Locate every line below that contains the string "dimensions" and copy each one out. Case counts.
* * *
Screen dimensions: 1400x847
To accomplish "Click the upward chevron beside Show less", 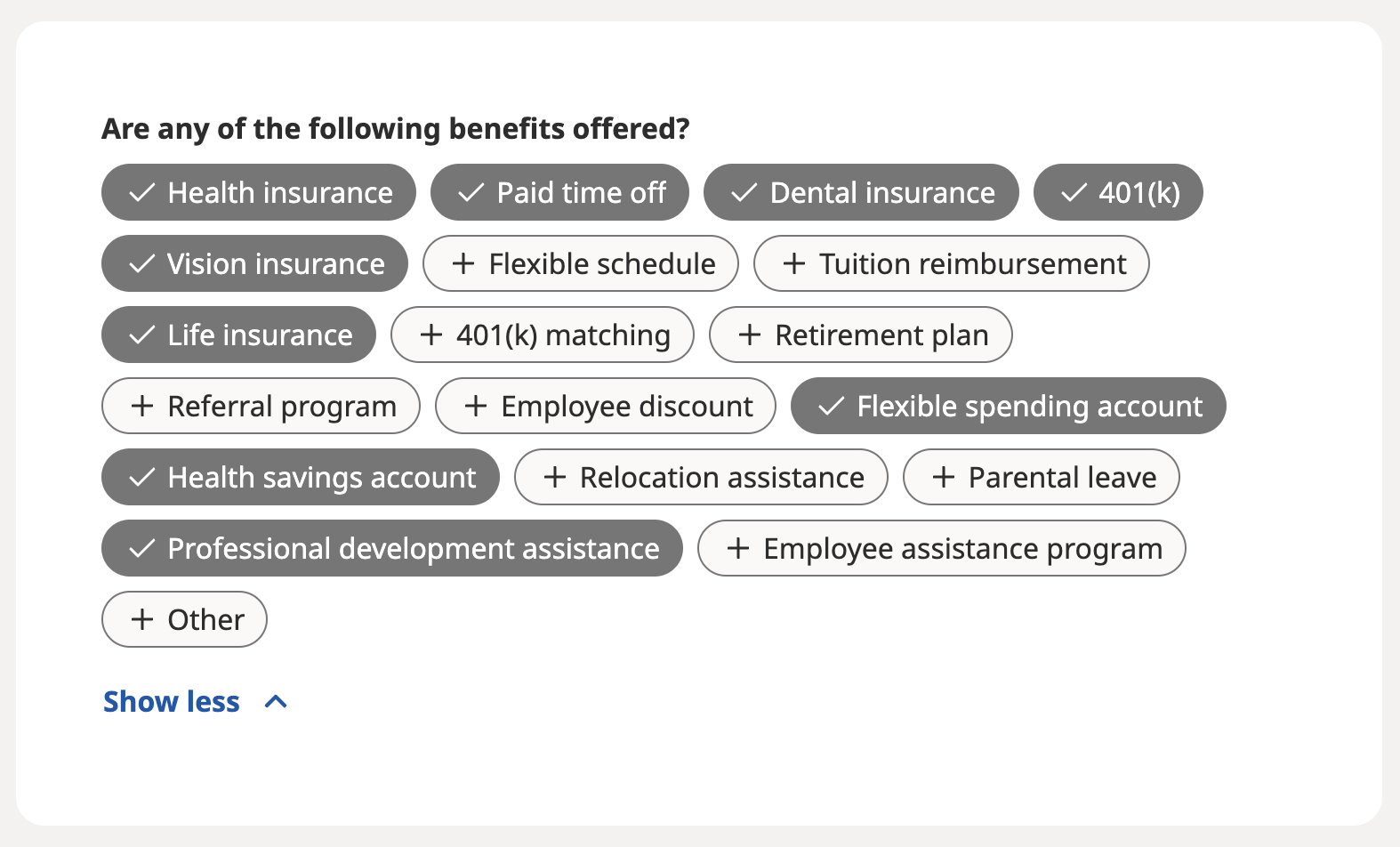I will coord(276,701).
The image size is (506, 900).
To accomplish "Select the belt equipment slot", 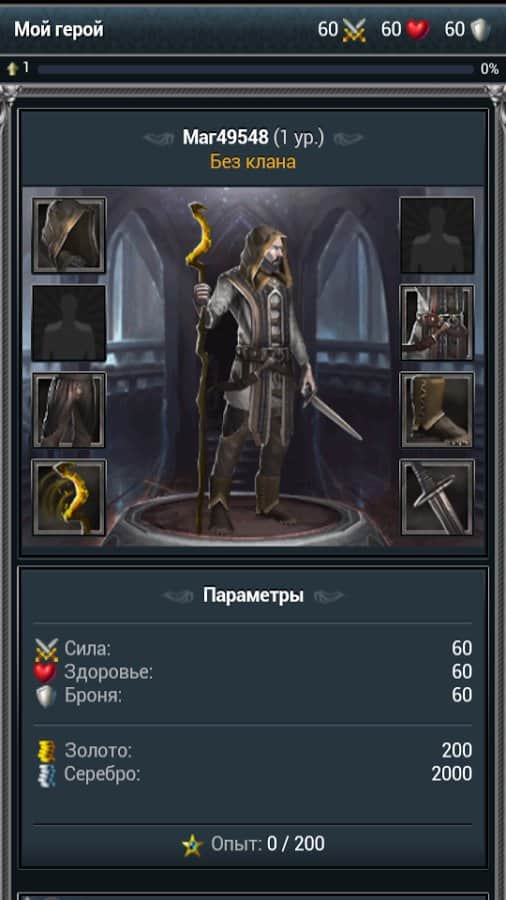I will click(437, 323).
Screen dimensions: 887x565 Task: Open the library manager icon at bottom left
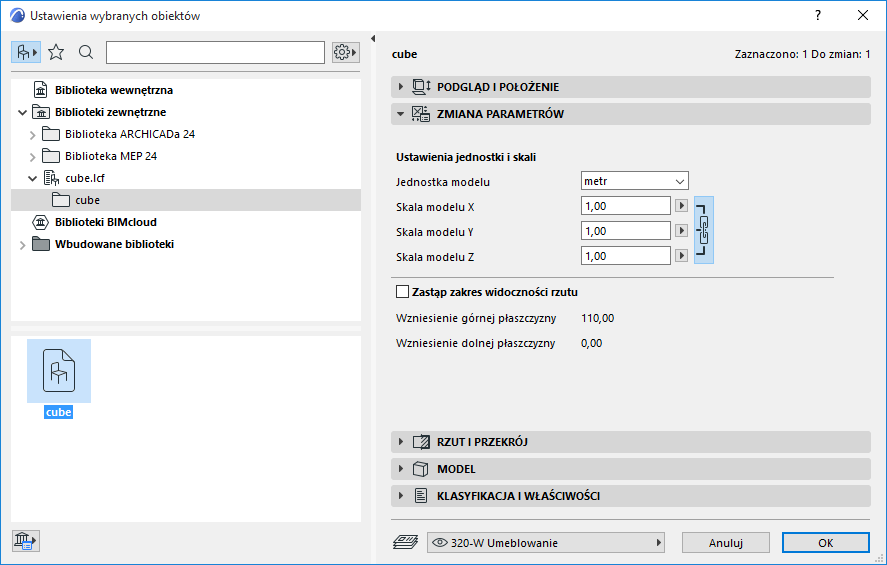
* * *
FINAL RESULT:
Screen dimensions: 1400x847
Screen dimensions: 887x565 Task: Open the library manager icon at bottom left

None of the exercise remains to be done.